An LLC (short for "Limited Liability Company") is a hybrid entity, with some of features that S corporations and C corporations possess. While S corporation shareholders have limited liability like S corp, they also get taxed  like a partnership.

- An S corp is more suitable for small business owners who want to be taxed like individual S shareholders but without the S Corp has. S corporation provides you limited liability, corporate tax breaks and annual filing requirements to mention some of its benefits over LLCs. S corporation should be considered if you are a small business owner and if you want to avoid the S S Corp has.

- LLC is more suitable for small business owners who try to have some of features that S corporation and C corporation possess. S corp has limited liability (no shareholder personally responsible for business liability). S corp provides flow-through taxation to owners aka partner like nature but member who can have 2 key negatives - double taxation and financial disclosure requirement. S corp is not suitable for personal service businesses. 

Where should you form your company?

A number of S Corp owners are taking advantage of the fact that there are many places in the U.S. where S Corps pay zero income tax. In some cases, this is because state corporate income taxes are 0%. And in other cases, this is because the federal government does not allow S Corps to pay tax, even though the S Corp has operations in a state with corporate income taxes.

- S Corp owners are taking advantage of this fact by choosing the S Corp jurisdiction with which they file their S Corps.

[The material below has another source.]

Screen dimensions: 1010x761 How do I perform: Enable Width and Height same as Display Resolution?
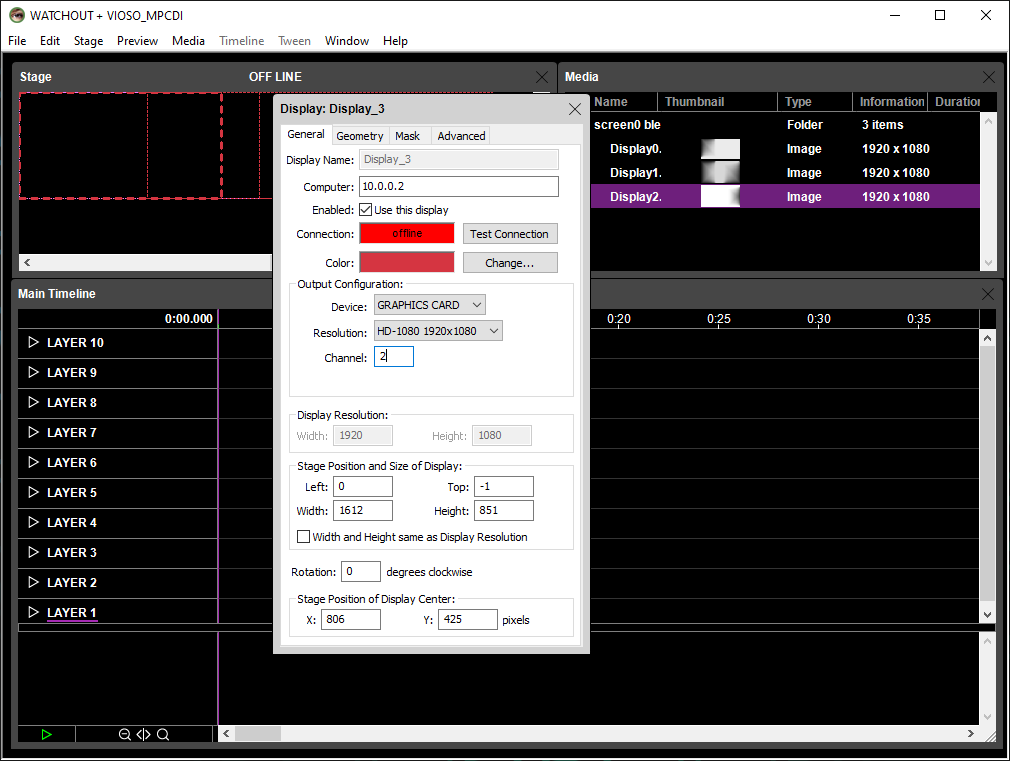click(x=304, y=537)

- S Corp owners are also taking advantage of this fact by choosing the S Corp jurisdiction with which they register their S Corps.

- S Corp owners are also taking advantage of this fact by choosing the S Corp jurisdiction with which they form their S Corps.

Many S Corp owners have chosen Delaware as an S Corp jurisdiction, even when other equally good S Corp jurisdictions exist where the S Corp does not pay income taxes.

- The reason for this choice is that a S Corp can easily be converted into a Delaware LLC and vice versa. This fact is behind S Corps being the most favored S Corps jurisdictions for S Corp owners who want to stay in an S Corp jurisdiction which does not have corporate income taxes.

- S Corps are popular because they allow single member LLCs, but S Corps also offer other advantages over LLCs. S Corps do not require the S Corp owner to get personally involved in S Corp liability filings or LLC liability registration.

- Sanjiv Gupta CPA recommends forming the company in the state where you do business/resides.  For example, you should form the Company in California if you are living and doing business in California.